Imola (Bologna), 15 aprile 2014 - "Ma che fate? Vi state sbagliando?" ha esclamato Massimo Remorini ai carabinieri — del comando di Imola e del nucleo operativo della compagnia di Viareggio — che ieri, poco prima delle 10, gli hanno notificato a casa l’ordinanza di custodia cautelare in carcere. Dietro l’interrogativo del 57enne titolare di un chiosco nella pineta di Levante, c’era probabilmente un mix di sorpresa e di angoscia. Sorpresa, perché l’arresto è stato improvviso e non anticipato da qualche voce, come invece era accaduto tre anni prima. E angoscia, perché per lui già dal pomeriggio si sono riaperte le porte del carcere di Lucca.

Quel San Giorgio, dove era finito nel febbraio 2011 per l’inchiesta sulla misteriosa scomparsa di Velia Claudia Carmazzi e Maddalena Semeraro, dal campo-alloggio di Torre del Lago (Viareggio) dove Remorini le aveva sistemate nell’estate del 2010. Va anche ricordato che dopo sei mesi, al termine del periodo di carcerazione preventiva, Remorini era tornato in libertà, in attesa dell’udienza preliminare e dell’eventuale rinvio a giudizio per la misteriosa scomparsa di madre e figlia. Che c’è stato: proprio venerdì scorso è infatti iniziato il processo in Corte di Assise, di fronte alla giuria popolare.

La Procura emiliana in questa nuova inchiesta addebita a Remorini di avere fatto parte del terzetto di banditi che il 17 febbraio ha compiuto una rapina a Imola, alla Banca di Romagna in via Orsini. L’inchiesta che ha portato all’arresto del commerciante viareggino ha visto impegnati polizia e carabinieri: gli inquirenti sarebbero arrivati a Remorini grazie ad intercettazioni telefoniche alle quali erano sottoposte due persone in Emilia, i suoi presunti complici. Si tratta di un siciliano trapiantato a Imola, il presunto organizzatore del colpo, e un giovane di Catania, salito a Imola proprio per prendere parte alla rapina. Remorini — per gli inquirenti — è un amico dei due e sarebbe stato coinvolto nel progetto dell’assalto alla banca.

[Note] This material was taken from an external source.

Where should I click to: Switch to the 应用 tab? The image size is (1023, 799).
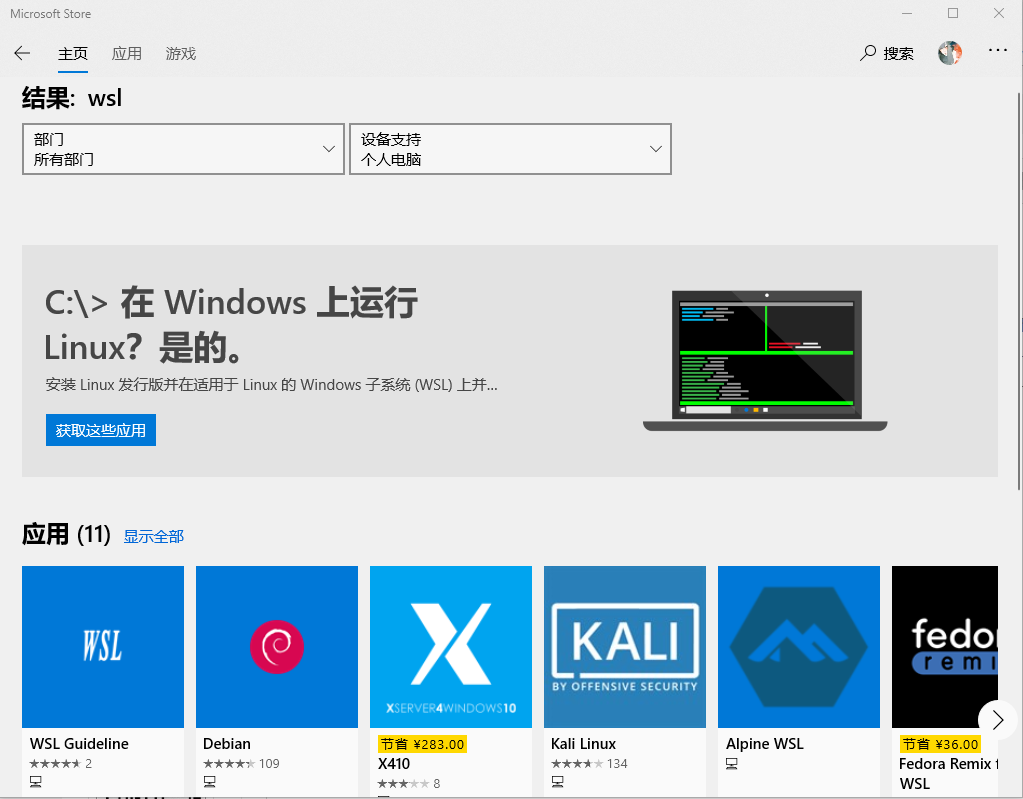coord(127,53)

Se il gip è arrivato a firmare la richiesta di custodia cautelare in carcere a carico dei tre, misura richiesta dal pubblico ministero, significa che ha in mano sufficienti indizi di colpevolezza. Proprio le intercettazioni avrebbero fornito a polizia e carabinieri la controprova di quel che avevano pensato fin dalle prime ore dopo la rapina. Vale a dire, che il colpo era stato pensato da qualcuno che abitava a Imola, con il supporto di "gente di fuori". Gli investigatori hanno probabilmente in mano anche altri elementi importanti con i quali hanno convinto il gip ad emettere il provvedimento. Delle tre persone colpite dall’ordinanza di custodia cautelare in carcere solo due sono state eseguite, la prima a Viareggio, la seconda a Imola. La terza, a Catania, è invece — stando ad indiscrezioni — andata a vuoto: la persona è comunque attivamente ricercata. Nel colpo alla Banca di Romagna il terzetto si era imposseessato di circa trentamila euro, dopo aver colpito con un pugno un cassiere.